Firefox has finally landed on Android. Yes, there has been an Android version of Firefox for more than a year now. But the new Firefox 14 is not just a new version, it's a complete rewrite, which probably justifies it using the 14 version number when the latest desktop version is Firefox 13.
Mozilla knew that it needed to compete in the mobile market if it wanted to stay relevant. But Firefox for Android was slow, not the least because it used a custom UI, based on XUL, just like the desktop Firefox.
But XUL was not going to cut it, so Mozilla decided to scrap the older Firefox entirely and build a new one. It's now complete and ready for your browsing pleasure.
The new Firefox 14 for Android, which might as well be called Firefox 1.0, uses a native UI, which means it's as responsive as any other app.
What's more, everything but the core, Gecko, has been rebuilt. One of the big improvements that Mozilla touts is in speed.
Not only is the UI faster, the browsing itself is significantly better. In fact, Mozilla reckons it's got the fastest browser on Android at the moment and it's got several benchmark results to prove it. Panning, zooming or simply rendering web content is now faster than ever.
The new UI follows Mozilla's more recent design trends, but it doesn't go over the top, for the most part it's functional and snappy.

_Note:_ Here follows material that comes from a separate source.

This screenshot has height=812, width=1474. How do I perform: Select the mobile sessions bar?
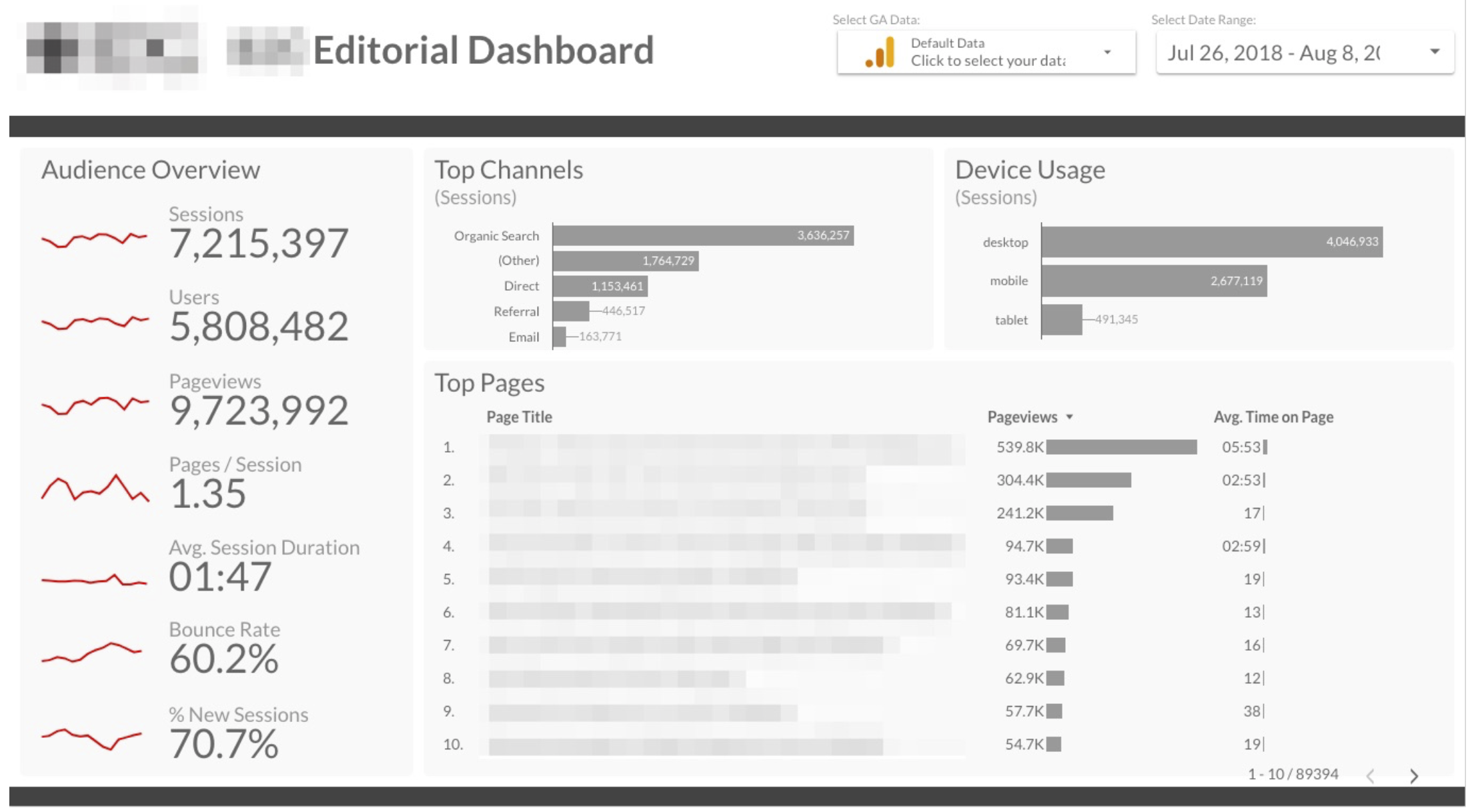pos(1154,281)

"The new Awesome Screen powered by Firefox Sync delivers all your browsing history, bookmarks, passwords and form data to your Android phone," Mozilla explained.
"We also optimized your favorite features like tabbed browsing, Firefox Sync and Firefox Add-ons to deliver the best mobile browsing experience possible," it added.

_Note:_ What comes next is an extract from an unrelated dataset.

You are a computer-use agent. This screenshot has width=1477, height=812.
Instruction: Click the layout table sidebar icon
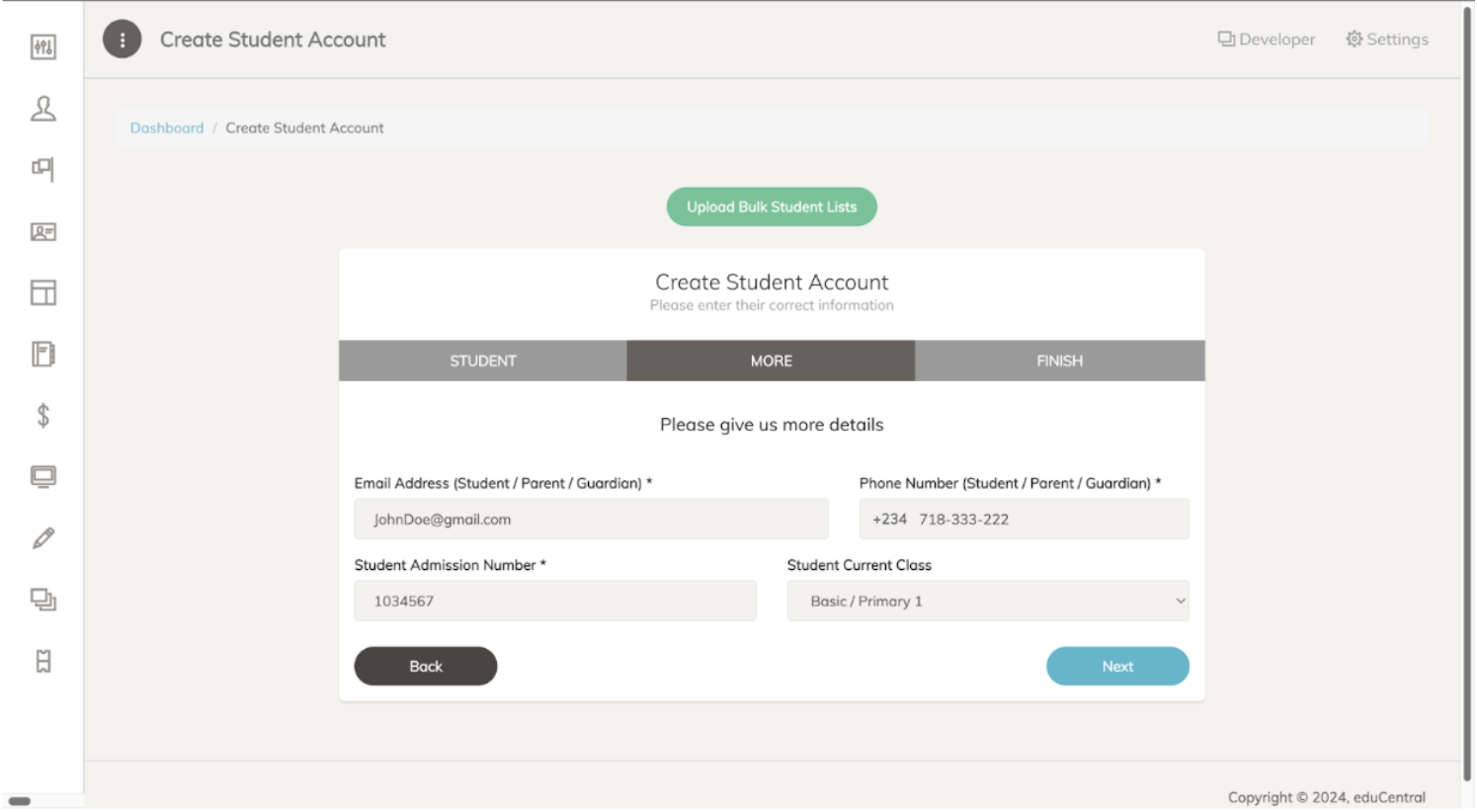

Another major addition is Flash, Firefox now supports the browser plugin across the board. That's actually a strange addition.

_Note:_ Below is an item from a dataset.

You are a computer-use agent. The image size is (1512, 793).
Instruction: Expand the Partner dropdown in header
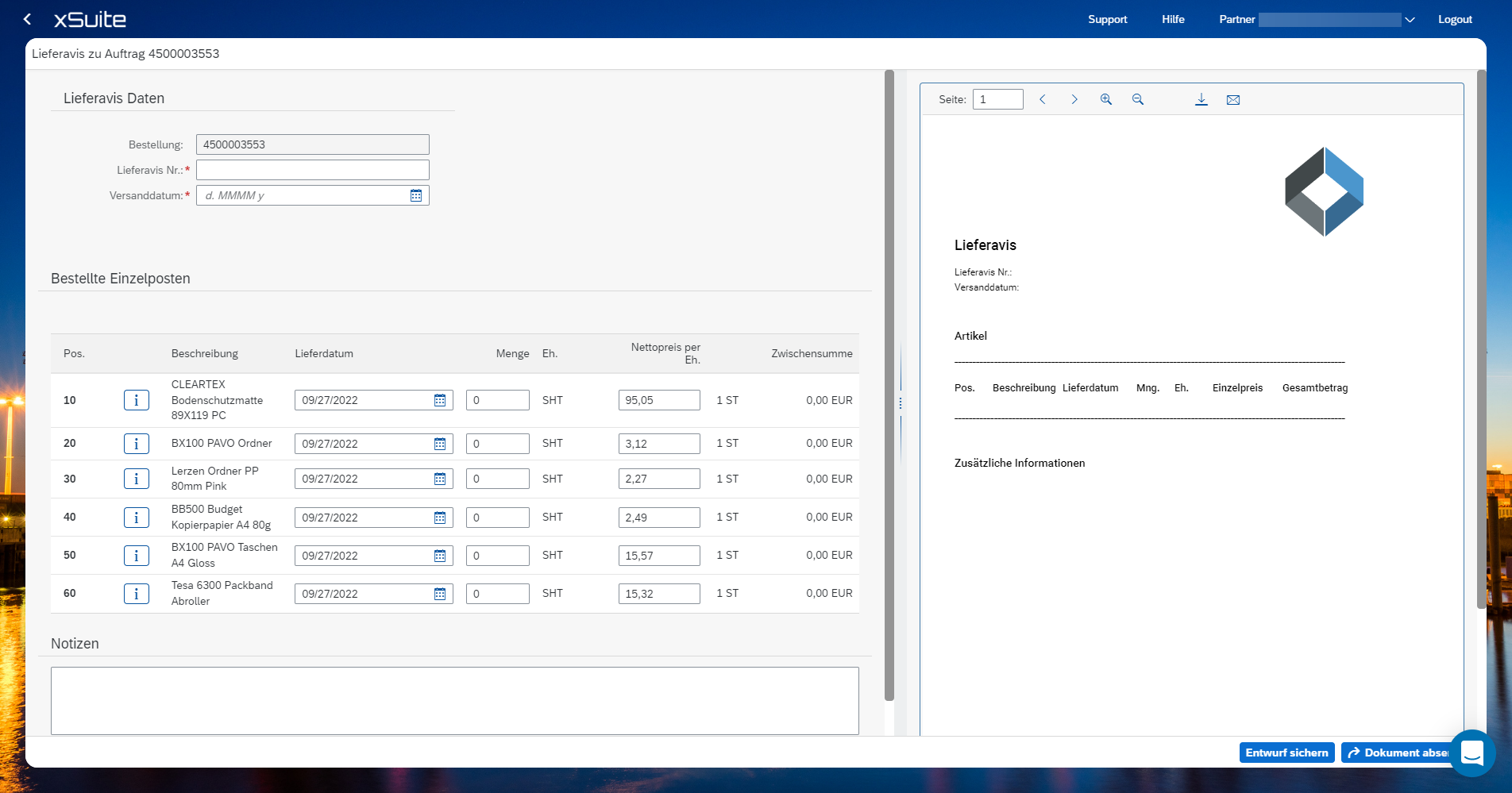(1410, 20)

Mozilla is no friend of Flash, or any closed web technologies. What's more, Adobe abandoned Flash on mobile altogether. Google's Chrome for Android has no support for Flash and never will.
There are plenty of improvements under the hood as well; Mozilla is a big proponent and supporter of open web standards. Unless you're a developer, what you need to know is that most of what's online today will work in Firefox for Android, even the most experimental stuff.